Conchanita pibil is awesome; like pulled pork but with Mexican seasonings and citrus juices, not spicy.


----------



## IKE (Mar 28, 2018)

I could eat nothing but real Mexican food from here on out and be a very happy boy.

There's a small, hole in the wall, mom & pop Mexican place that I go to a couple times a month about twelve miles north of us that serves nothing but authentic Mexican food not the gringo-ized tex-mex food served at places like Taco Bell, Chico's, Taco Mayo etc.

Mama likes the food but she doesn't like going to the place because it's in a pretty rough neighborhood and we're always the only non Mexicans there so most of the time I end up going by myself when I get the craving for real Mexican food.

I like the (barbacoa) cow head, (lengua) beef tongue and (cabra) goat meat soft tacos the best with a couple of big grilled hot peppers on the side.


----------



## SeaBreeze (Mar 28, 2018)

I really like Mexican food, though not super hot.  My favorites are chili rellenos smothered in mild green chili sauce, shredded beef burritos smothered in mild green chili sauce, pork carnitas, and good homemade tamales.


----------



## needshave (Mar 28, 2018)

Vegetarian Fajitas! You can hear them being served, sizzling in the iron skillets.


----------



## Keesha (Mar 28, 2018)

Yes I love Mexican food. Enchiladas, tacos, refried beans . 
Oh Im hungry now. Thanks.


----------



## Lara (Mar 29, 2018)

Lon, that looks healthy and delicious! I'm crazy about fish or shrimp tacos but it's hard to find them made the way I like them. Throw in a Margarita and I'm more likely to love them no matter how they're made.

Rose and SeaBreeze, I like homemade Tamales too but Trader Joe's has some that come so close to homemade. I like to drizzle this on top: stir together a ratio of  2/3Salsa (mild or medium) to 1/3Sourcream, Garlic powder, and Cumin. This sauce is good on Carnitas too.

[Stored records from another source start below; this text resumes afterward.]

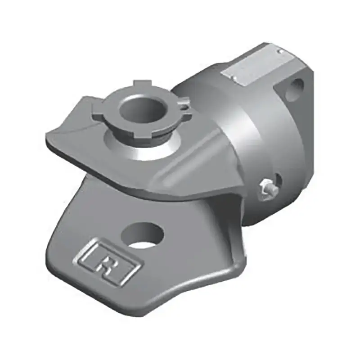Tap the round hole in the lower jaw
pos(143,235)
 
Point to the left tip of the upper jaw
pos(48,135)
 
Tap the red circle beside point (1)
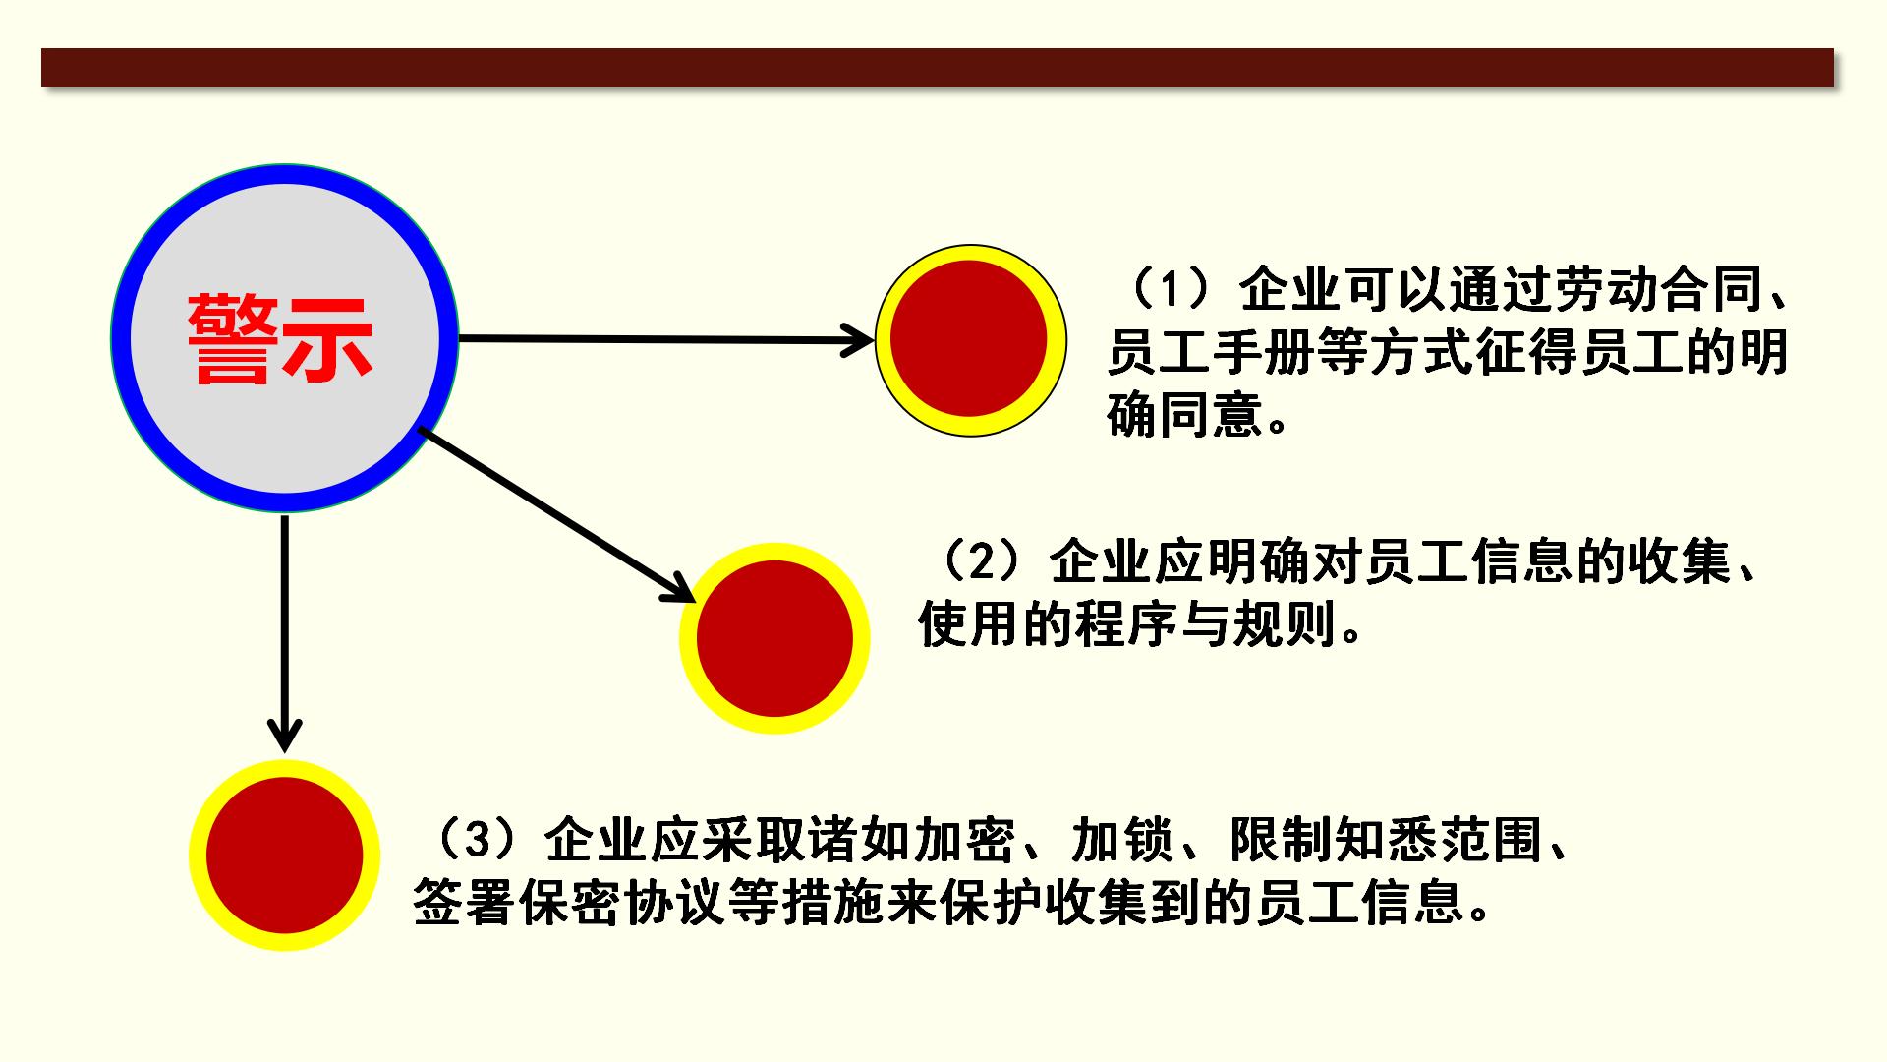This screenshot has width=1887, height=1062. coord(970,339)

I also like Chorizo Nachos with fresh avocado, black beans, real cheddar (not cheez-whiz lol) and a dollop of sour cream. I'm a Flan fan but always too full to order dessert after Mexican food.


----------



## Gary O' (Mar 29, 2018)

refried beans and rice I could live on

...I have lived on refried beans and rice


----------



## hearlady (Mar 29, 2018)

Yes!..to all of it.


----------



## jujube (Mar 29, 2018)

Looooove Mexican food!  I could eat it 2-3 times a week, easily.  We have two favorite restaurants here, one is Tex-Mex and the other is Cal-Mex.   Spousal Equivalent prefers one, I prefer the other, so we alternate.


----------



## MarkinPhx (Mar 29, 2018)

My favorite type of food and I am lucky that I live in an area that offers all sorts of different types including authentic Mexican food


----------



## Seeker (Mar 29, 2018)

I like tacos but I like MY tacos ...I'm not about to buy taco bell anything. 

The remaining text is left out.